Can you substitute "oval" for "teardrop" throughout the material below, leave everything else unchanged, and omit the pictures from your answer?
### Given data
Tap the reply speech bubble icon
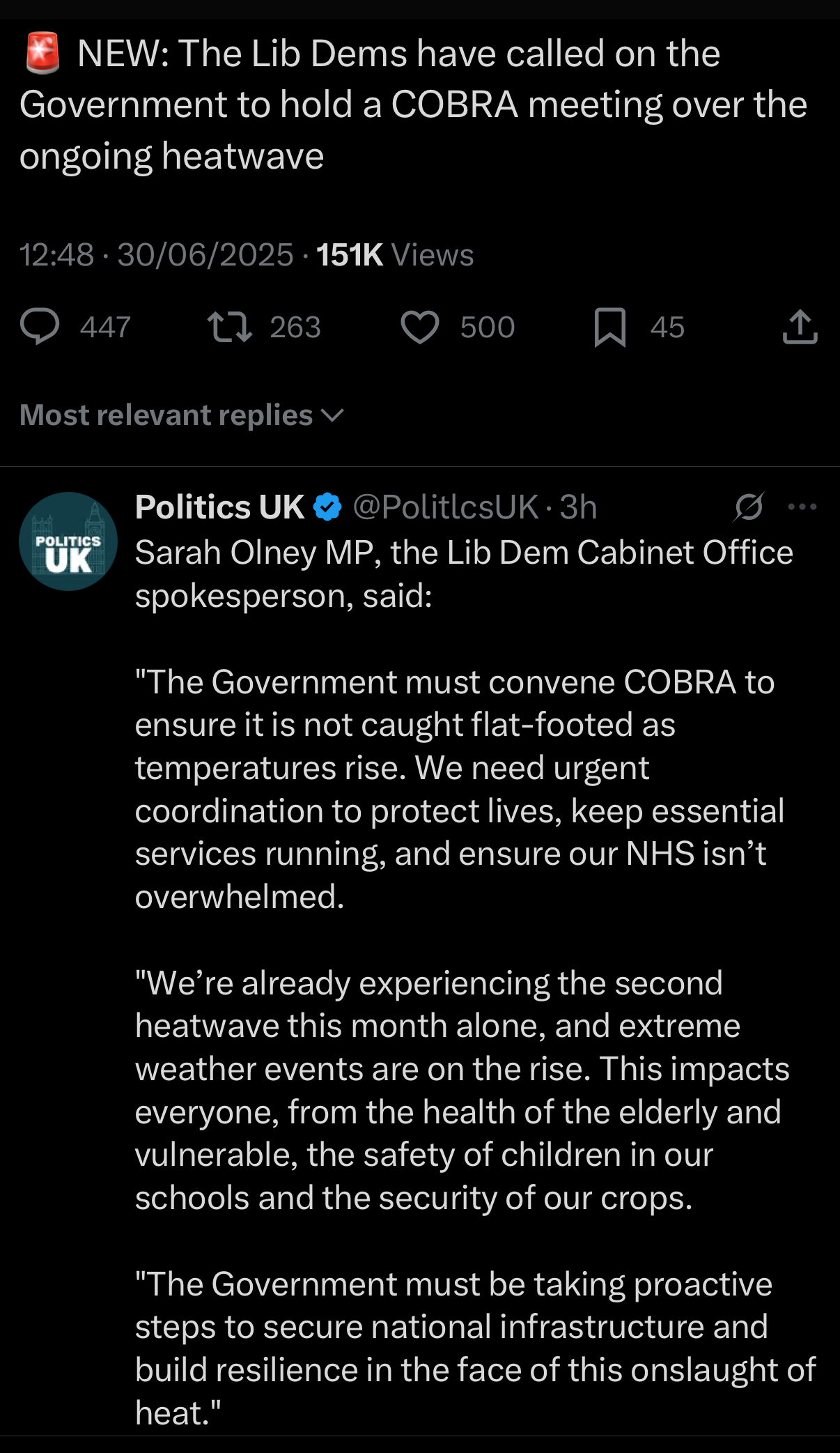This screenshot has width=840, height=1453. pos(40,327)
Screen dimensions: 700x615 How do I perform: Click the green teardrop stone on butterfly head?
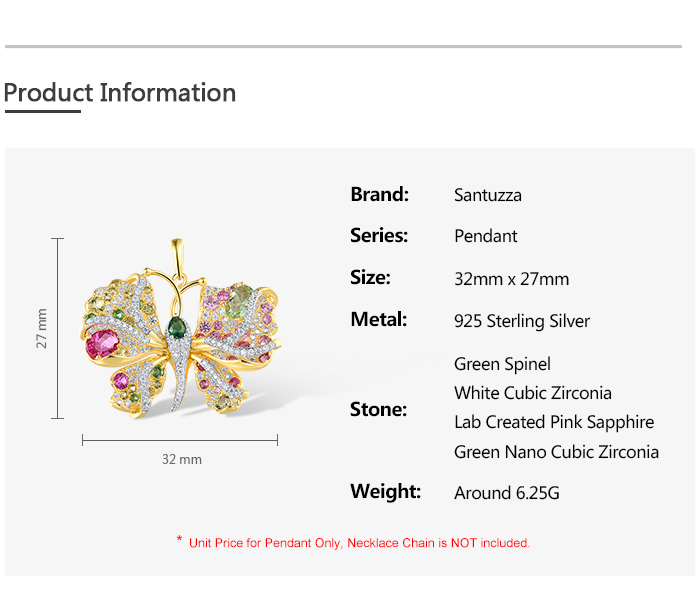coord(177,327)
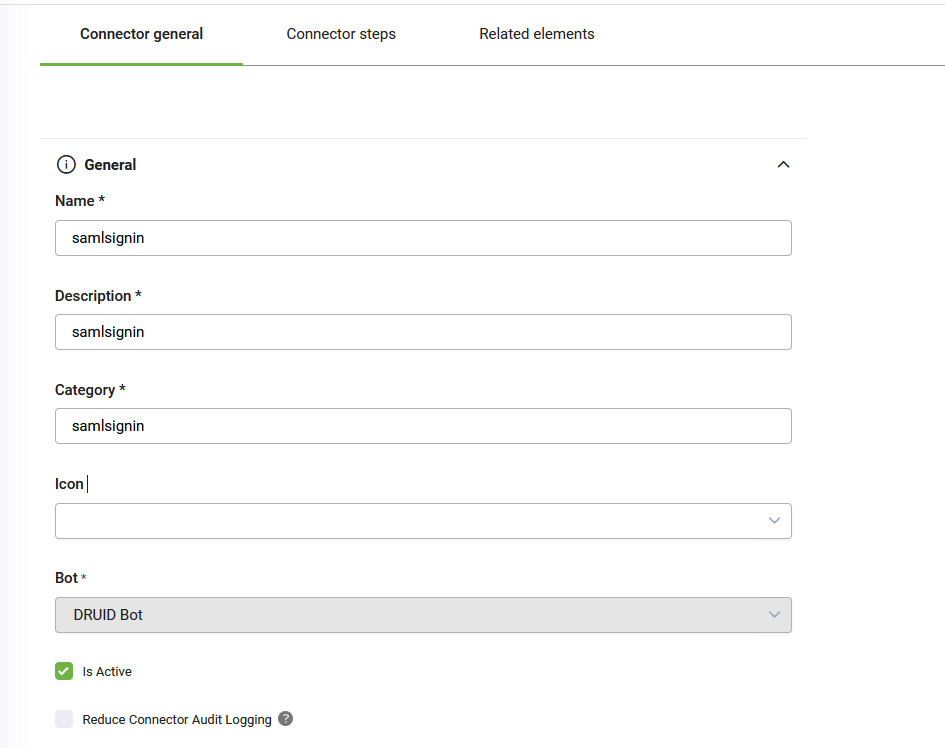Click the Icon field label
The image size is (945, 748).
click(69, 484)
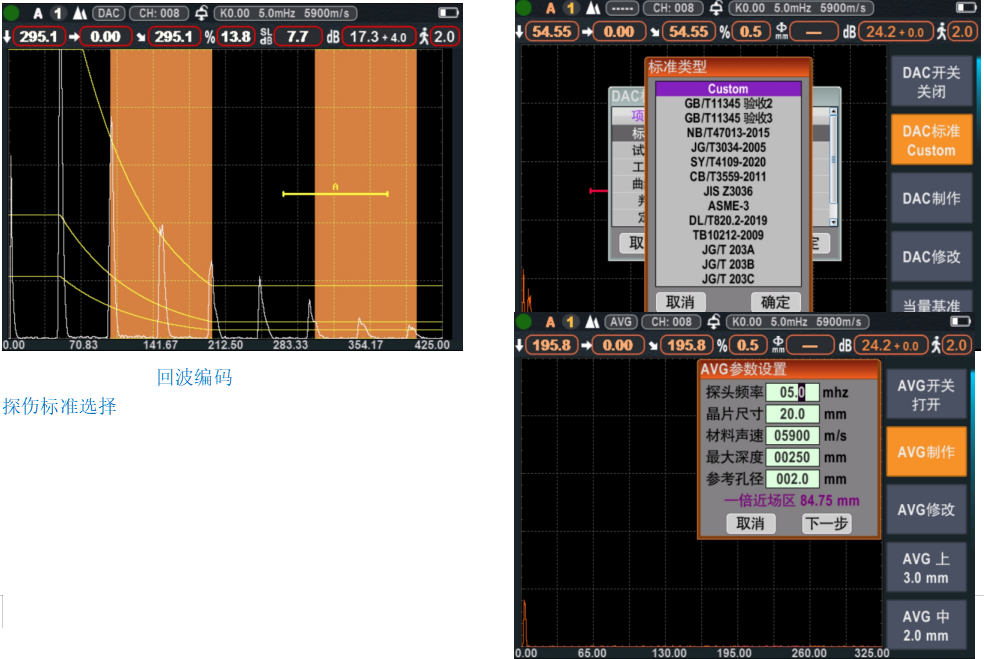This screenshot has height=659, width=984.
Task: Click the battery icon on the left screen
Action: click(x=449, y=13)
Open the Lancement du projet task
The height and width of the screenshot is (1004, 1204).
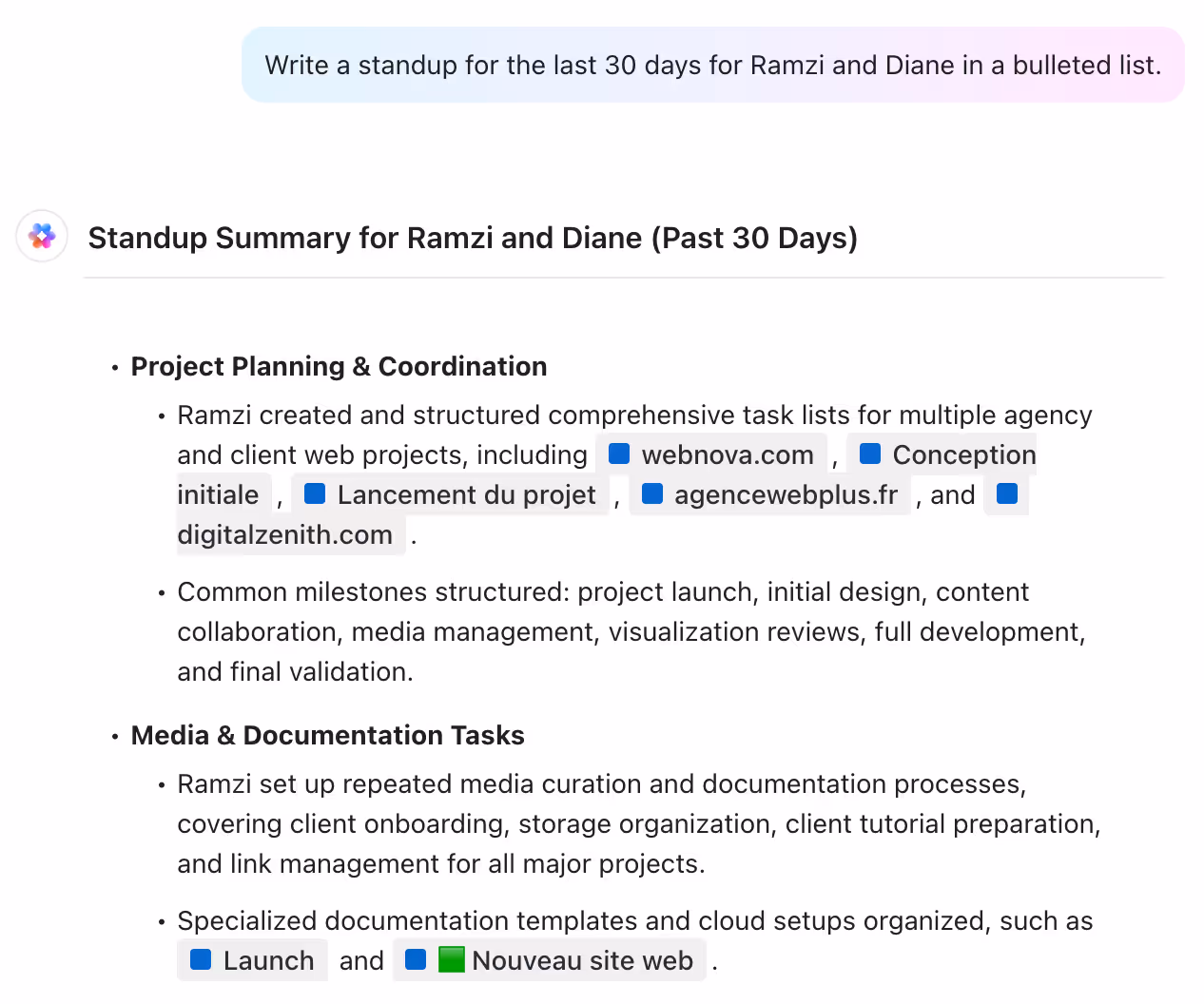point(466,495)
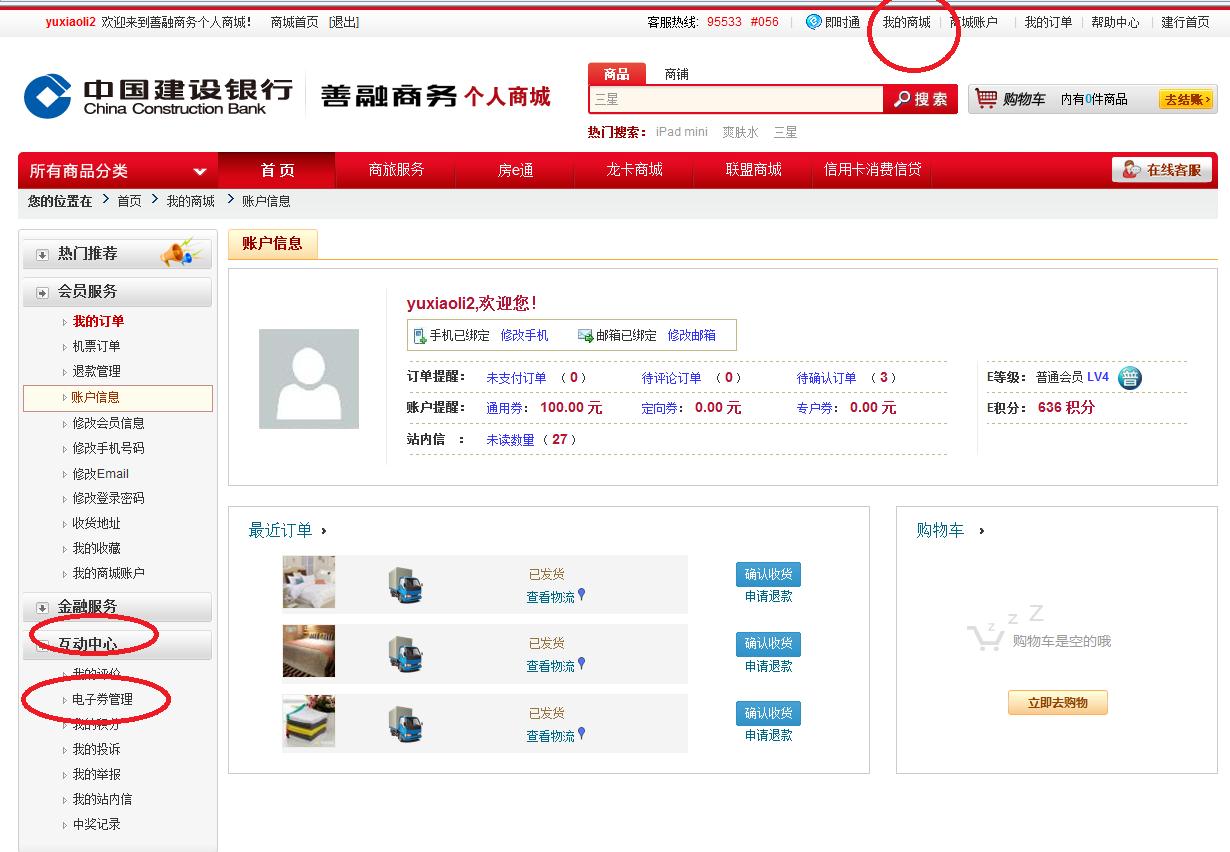This screenshot has height=852, width=1230.
Task: Toggle the 热门推荐 sidebar section
Action: click(x=42, y=255)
######
Task result:
Tap the reply speech bubble icon
This screenshot has width=840, height=1453. pos(40,327)
Screen dimensions: 700x615 How do I perform: Click the green oval stone on butterfly head?
coord(177,327)
Click the Icon field label
The image size is (945, 748).
click(69, 484)
This screenshot has height=659, width=984.
Task: Click the battery icon on the left screen
Action: click(x=449, y=13)
Open the Lancement du projet task
The height and width of the screenshot is (1004, 1204).
point(466,495)
This screenshot has height=852, width=1230.
Task: Toggle the 热门推荐 sidebar section
Action: click(x=42, y=255)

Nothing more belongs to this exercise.